A Letter to My Children and YoursBy Marian Wright Edelman

Beacon Press

Copyright ©1992 Marian Wright Edelman
All right reserved.

ISBN: 080703102X

Part One

A Family Legacy

South Carolina is my home state and I am the aunt, granddaughter, daughter, and sister of Baptist ministers. Service was as essential a part of my upbringing as eating and sleeping and going to school. The church was a hub of Black children's social existence, and caring Black adults were buffers against the segregated and hostile outside world that told us we weren't important. But our parents said it wasn't so, our teachers said it wasn't so, and our preachers said it wasn't so. The message of my racially segregated childhood was clear: let no man or woman look down on you, and look down on no man or woman.

We couldn't play in public playgrounds or sit at drugstore lunch counters and order a Coke, so Daddy built a playground and canteen behind the church. In fact, whenever he saw a need, he tried to respond. There were no Black homes for the aged in Bennettsville, so he began one across the street for which he and Mama and we children cooked and served and cleaned. And we children learned that it was our responsibility to take care of elderly family members and neighbors, and that everyone was our neighbor. My mother carried on the home after Daddy died, and my brother Julian has carried it on to this day behind our church since our mother's death in 1984.

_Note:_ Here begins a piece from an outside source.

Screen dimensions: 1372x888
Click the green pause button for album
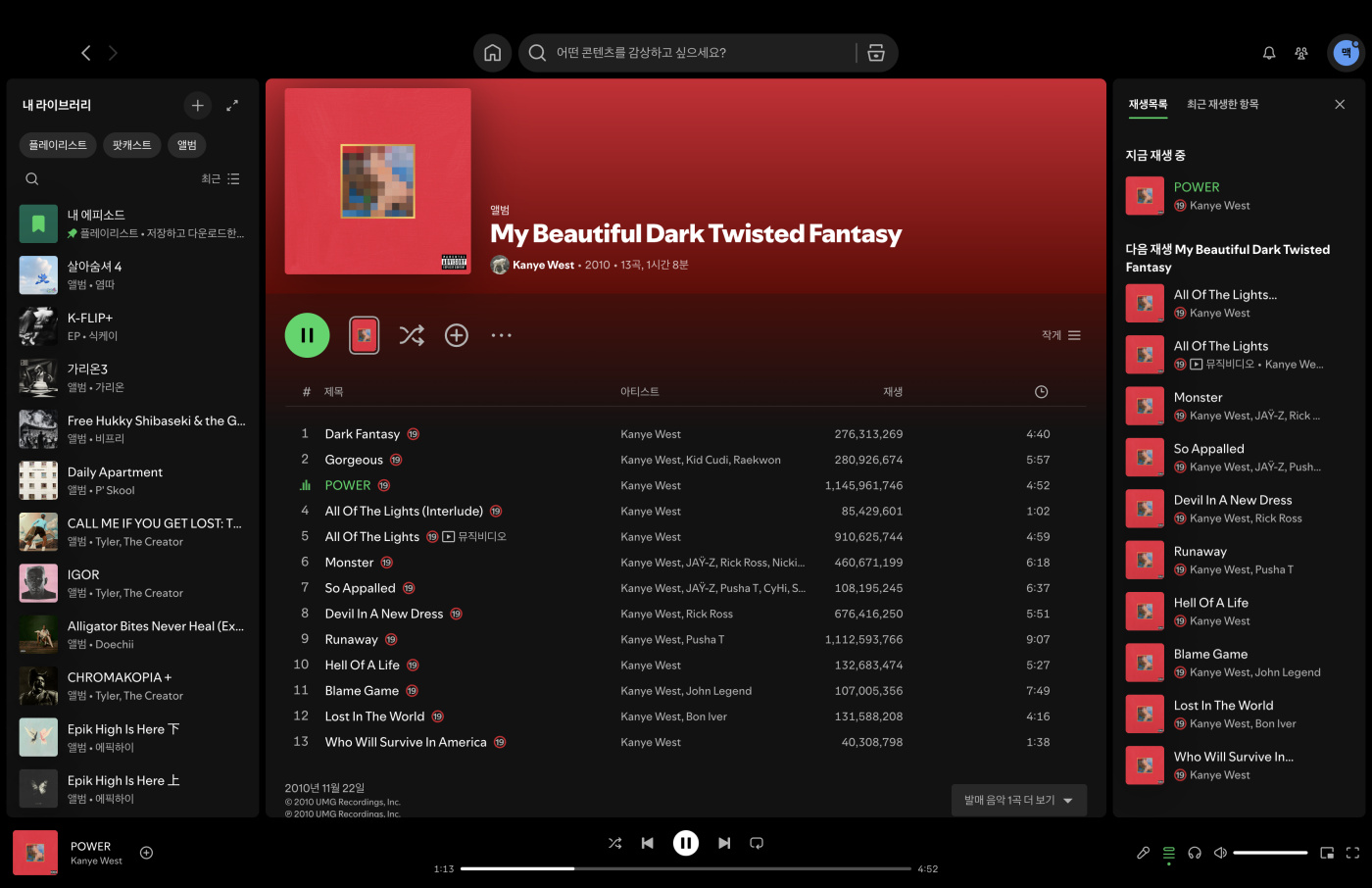coord(307,335)
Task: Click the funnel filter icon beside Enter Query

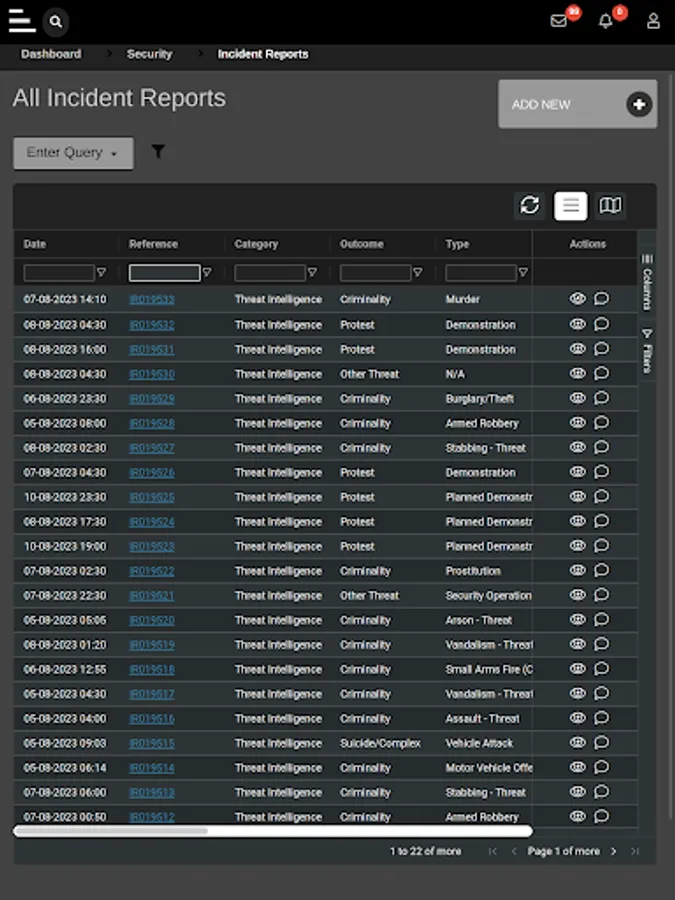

Finding another child in my room or a pair of my shoes gone was far from unusual, and twelve foster children followed my sister and me and three brothers as we left home.

Child-rearing and parental work were inseparable. I went everywhere with my parents and was under the watchful eye of members of the congregation and community who were my extended parents. They kept me when my parents went out of town, they reported on and chided me when I strayed from the straight and narrow of community expectations, and they basked in and supported my achievements when I did well. Doing well, they made clear, meant high academic achievement, playing piano in Sunday school or singing or participating in other church activities, being helpful to somebody, displaying good manners (which is nothing more than consideration toward others), and reading. My sister Olive reminded me recently that the only time our father would not give us a chore ("Can't you find something constructive to do?" was his most common refrain) was when we were reading. So we all read a lot! We learned early what our parents and extended community "parents" valued. Children were taught--not by sermonizing, but by personal example--that nothing was too lowly to do. I remember a debate my parents had when I was eight or nine as to whether I was too young to go with my older brother, Harry, to help clean the bed and bedsores of a very sick, poor woman. I went and learned just how much the smallest helping hands and kindness can mean to a person in need.

The ugly external voices of my small-town, segregated childhood (as a very young child I remember standing and hearing former South Carolina Senator James Byrnes railing on the local courthouse lawn about how Black children would never go to school with whites) were tempered by the internal voices of parental and community expectation and pride. My father and I waited anxiously for the Brown v. Board of Education decision in 1954. We talked about it and what it would mean for my future and for the future of millions of other Black children. He died the week before Brown was decided. But I and other children lucky enough to have caring and courageous parents and other adult role models were able, in later years, to walk through the new and heavy doors that Brown slowly and painfully opened--doors that some are trying to close again today.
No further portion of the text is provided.